**Prompt**
Which lines below fall between the one containing "Viewport: 1424px width, 753px height." and the one containing "Click the Новый сотрудник button"? Repeat them exactly, counting both of those lines, and add nothing else.

**Excerpted records**
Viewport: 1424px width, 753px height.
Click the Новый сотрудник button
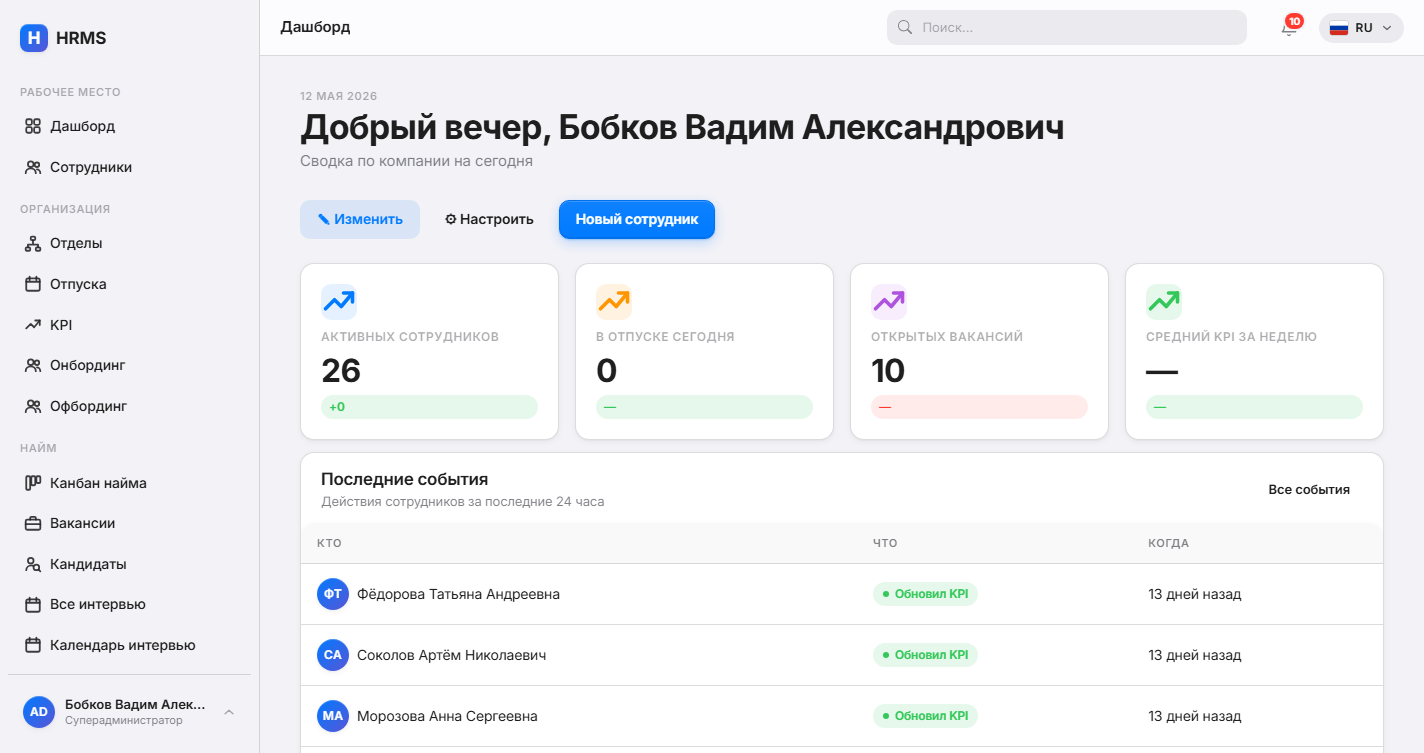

...

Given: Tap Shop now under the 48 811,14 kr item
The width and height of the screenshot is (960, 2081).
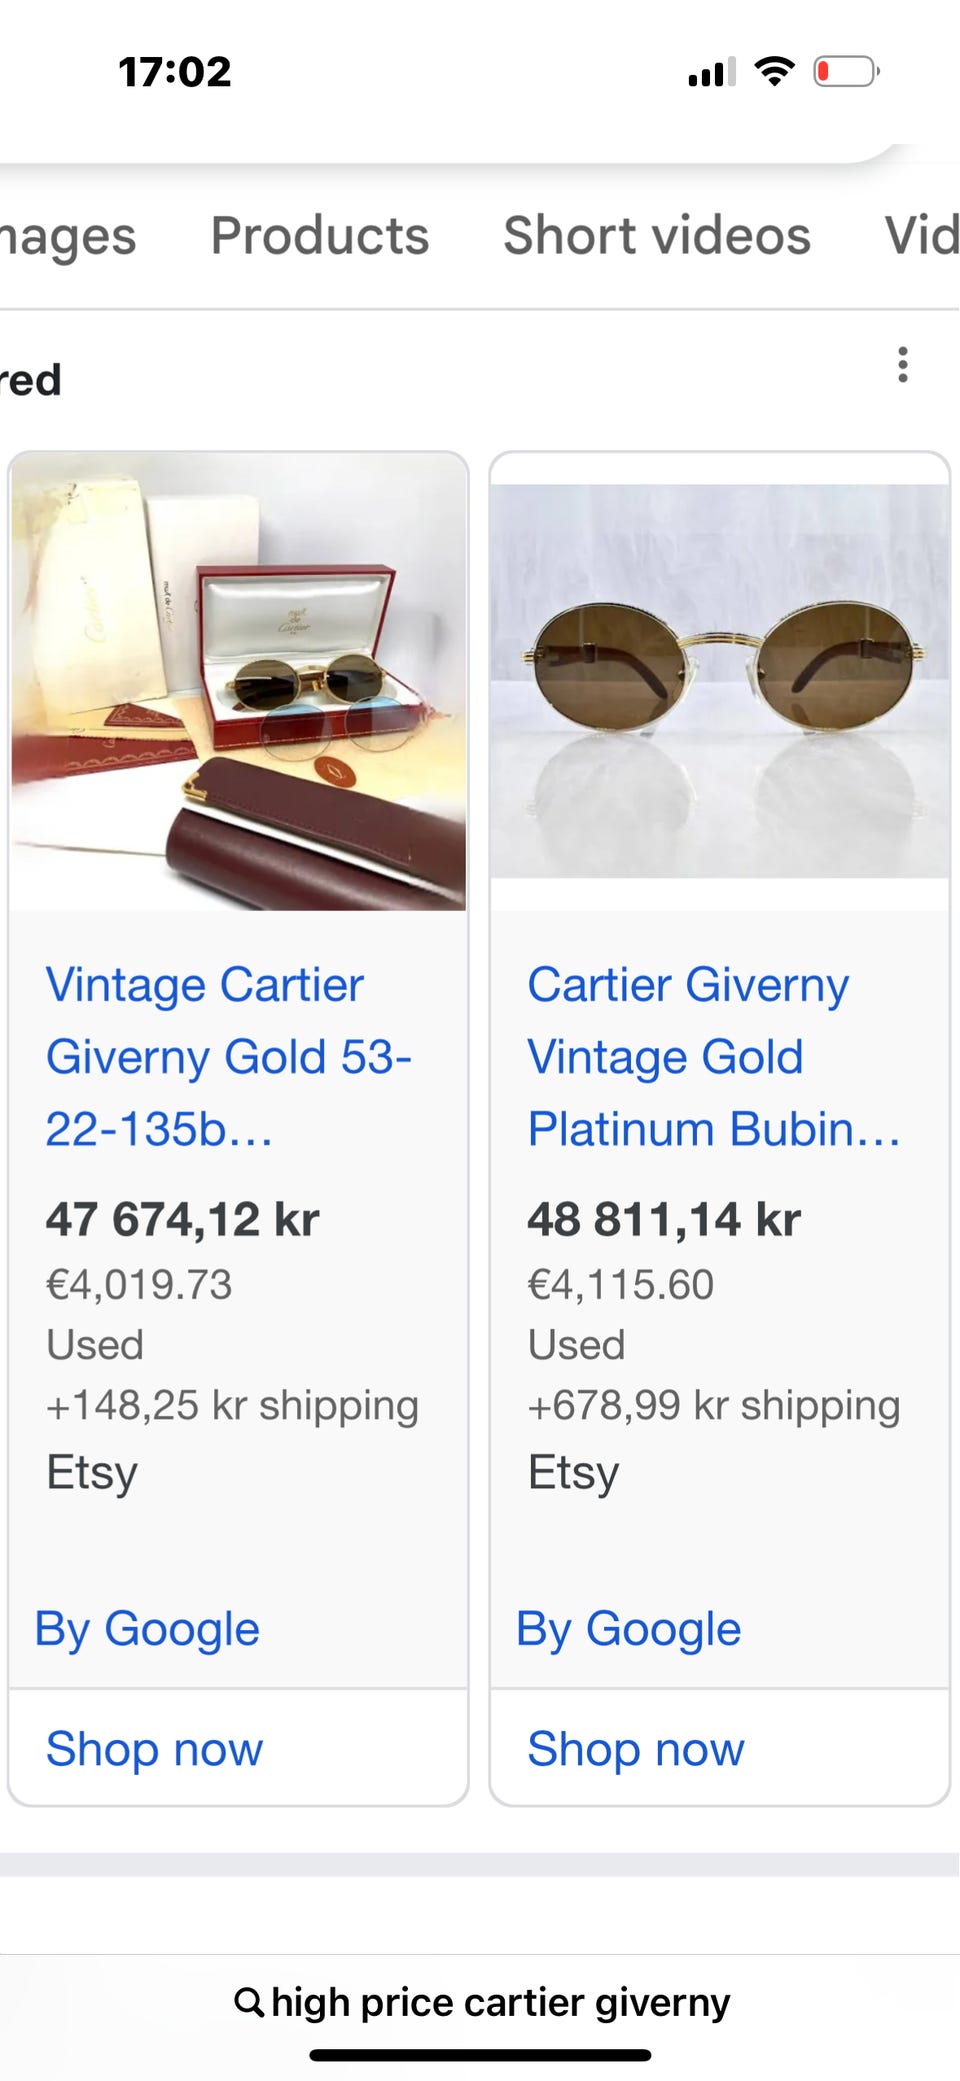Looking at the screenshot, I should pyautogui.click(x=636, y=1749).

**Solution for this task**
Viewport: 1424px width, 753px height.
Click the Новый сотрудник button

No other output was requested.